By Christopher Hunt
PHILADELPHIA – Each Fayetteville-Manlius runner wrote the word “Fear” on themselves.
Katie Sischo wrote “Stomp out Fear” on the inside of her wrist. Jillian Fanning wrote “Fear” on her forearm. Courtney Chapman spelled it on her fingernails.
It was the only trace of fear on them.
Fayetteville-Manlius won the Distance Medley Relay Championship of America at Penn Relays Thursday in a meet record 11:34.46. F-M led a New York-contingent that owned the DMR. North Shore, carried by Brianna Nerud’s 3:31.7 leadoff and Samantha Nadel’s 4:45.84 anchor, finished second in 11:36.10. Cardozo, which had the day’s fastest 4x400 relay, finished fourth in 11:51.16.
Hidden Valley (Va.) was third in 11:46.93.
“Everybody gets nervous,” Sischo said. “We all get scared sometimes. This was about overcoming that fear.”
The DMR is traditionally dominated by the team with the best leadoff 1,200 leg with a top gun miler on the anchor. But it was the middle 400-800 legs that carried the indoor national champs.
When Cardozo’s Chamique Francis took over the race on the third leg, F-M’s Heather Martin, with her 56.7 split, refused to let Francis pull away. Cardozo planned to blow the race open with Claudia Francis on the 800-leg. She had already clocked a 53.4 split on the 4x400. But Courtney Chapman pressed Claudia Francis down the back straight on their second lap and keep surging until Francis broke.
“That was just inspiring to watch,” Sischo said. “Courtney didn’t have the best cross country season and she won’t say it, but she would have liked to run better at nationals too. But when she saw Claudia, she just had the most determined look on her face. It was great to see her put it together.”
And in typical fashion, their congratulations from coach Bill Aris was short-lived.
“You guys did a great job,” Aris told them. “But you all know you can run better. And you’ll have to run better.”
Haley Pierce of Tatnall (Del.) couldn’t think of ways she could have run better. She executed a near-perfect race while upsetting Cornwall senior Aisling Cuffe, who’s been untouchable her entire senior campaign. Cuffe led the 3,000 championship race for nearly five laps before Waverly Neer of Culver (Ind.) moved to the front. Watch interview with Pierce.
Pierce responded with her own surge, which Cuffe followed. But Pierce’s kick on the bell lap was too much for the Stanford-bound Cuffe. The junior spoiled Cuffe’s last shot at a Penn Relays title, winning in 9:16.35, the eighth-fastest time in U.S. history. Cuffe was second in 9:19.24, the third-best time in Penn Relays history. Neer finished third in 9:22.32.
“I’ve been working on that last quarter and I was really confident,” Pierce said.
Pierce said she felt good the entire way, even when she was sitting in a three-way battle for the lead with just over a lap to go.
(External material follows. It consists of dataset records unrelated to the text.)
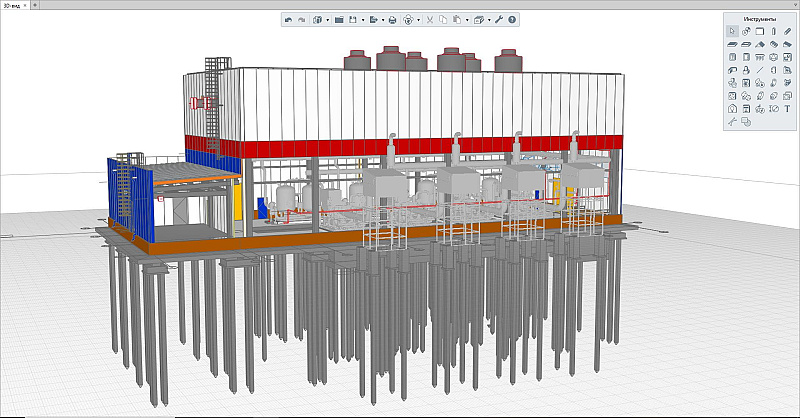Expand the dropdown arrow next to the paste icon
Viewport: 800px width, 418px height.
(x=465, y=19)
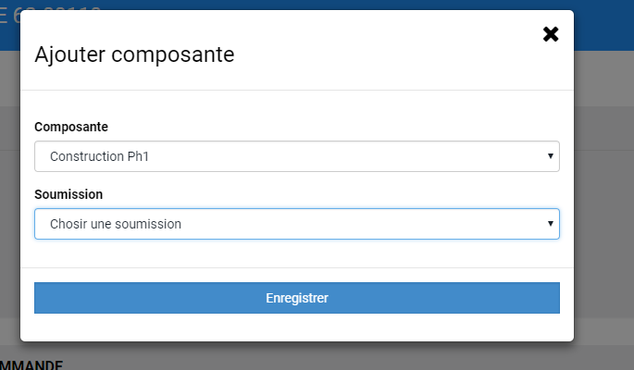This screenshot has width=634, height=370.
Task: Click the Chosir une soumission placeholder
Action: click(x=116, y=224)
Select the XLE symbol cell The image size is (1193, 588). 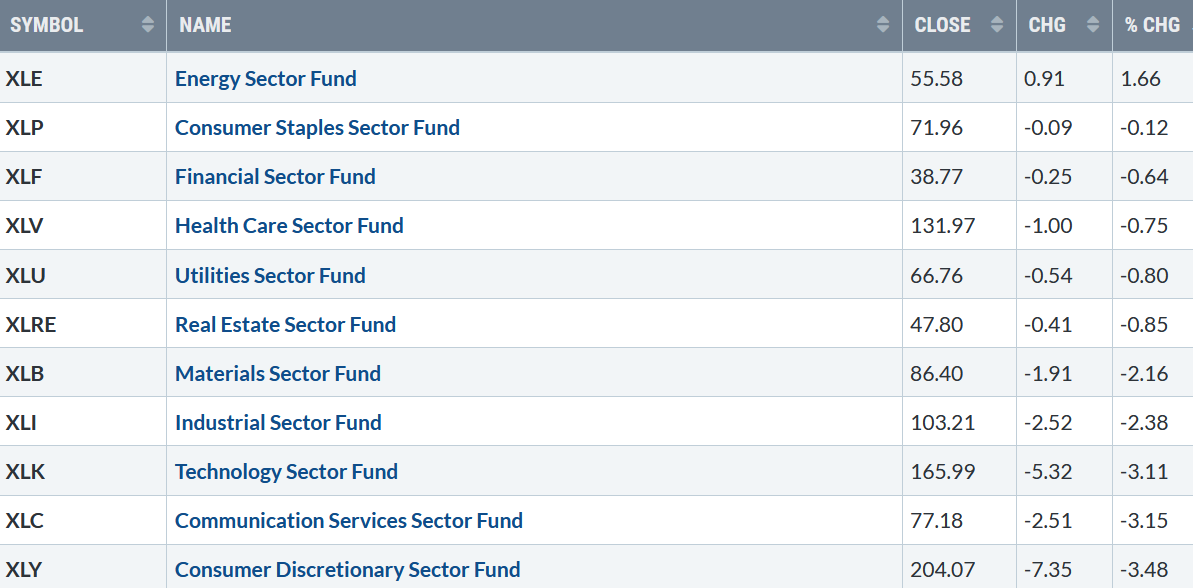(83, 78)
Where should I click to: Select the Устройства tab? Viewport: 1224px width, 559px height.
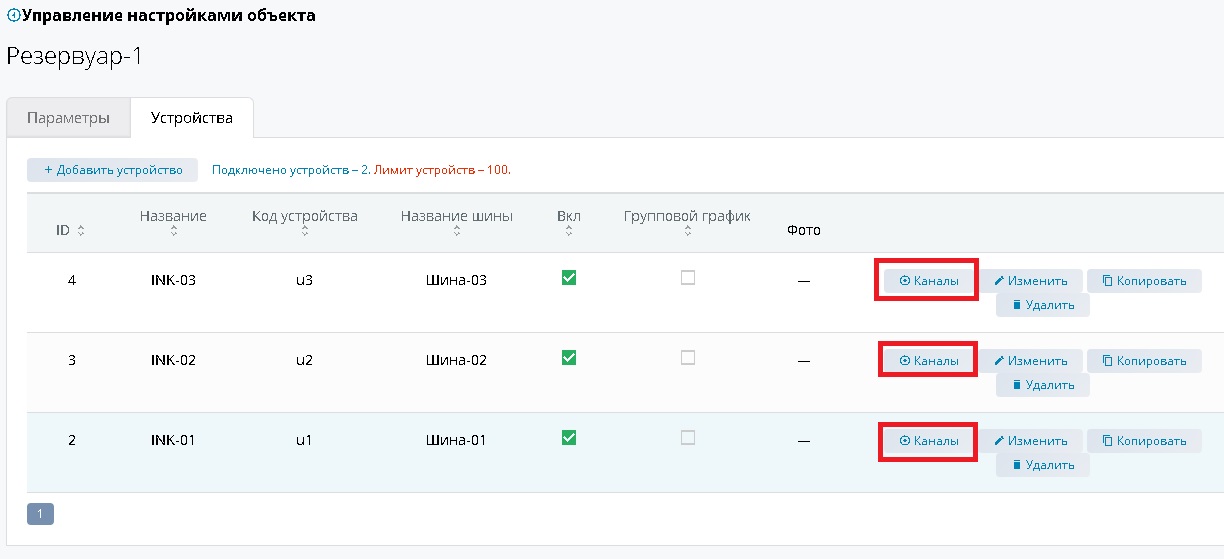(x=191, y=118)
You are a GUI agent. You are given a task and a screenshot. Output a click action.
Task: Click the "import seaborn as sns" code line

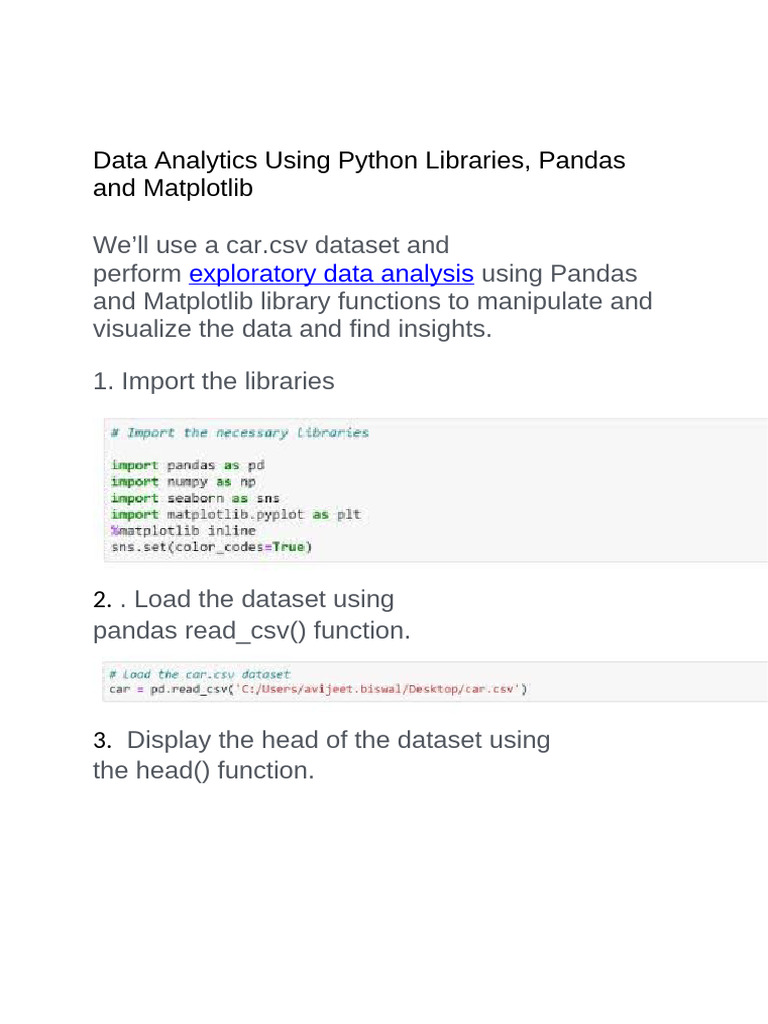point(195,498)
“I thought that this was a chance to prove myself,” she said. “No one was really expecting anything out of me. I just want to prove to myself that I could run with them.”
Angel Piccirillo of Homer Center won her second consecutive Penn Relays title in the mile. This time in a huge personal best of 4:48.83. She trailed Kelsey Margey of Harborfields with a lap left. Watch interview with Piccirillo.
Margey went at the bell. Picccirillo covered the move then made her own push with 300 left. But Margey didn’t let up and surged again.
“We were almost at the 200 when I saw her look over her shoulder at me,” Piccirillo said. “I knew I had to go. It was one-and-down. I had to go before she had a chance to respond.”
She gave another push, one that Margey couldn’t cover. The Harborfields junior finished closely behind in 4:49.38.
“I didn’t open up at all in the last stretch,” Piccrillo said. “I was just trying to hold on, hoping she didn’t’ catch me.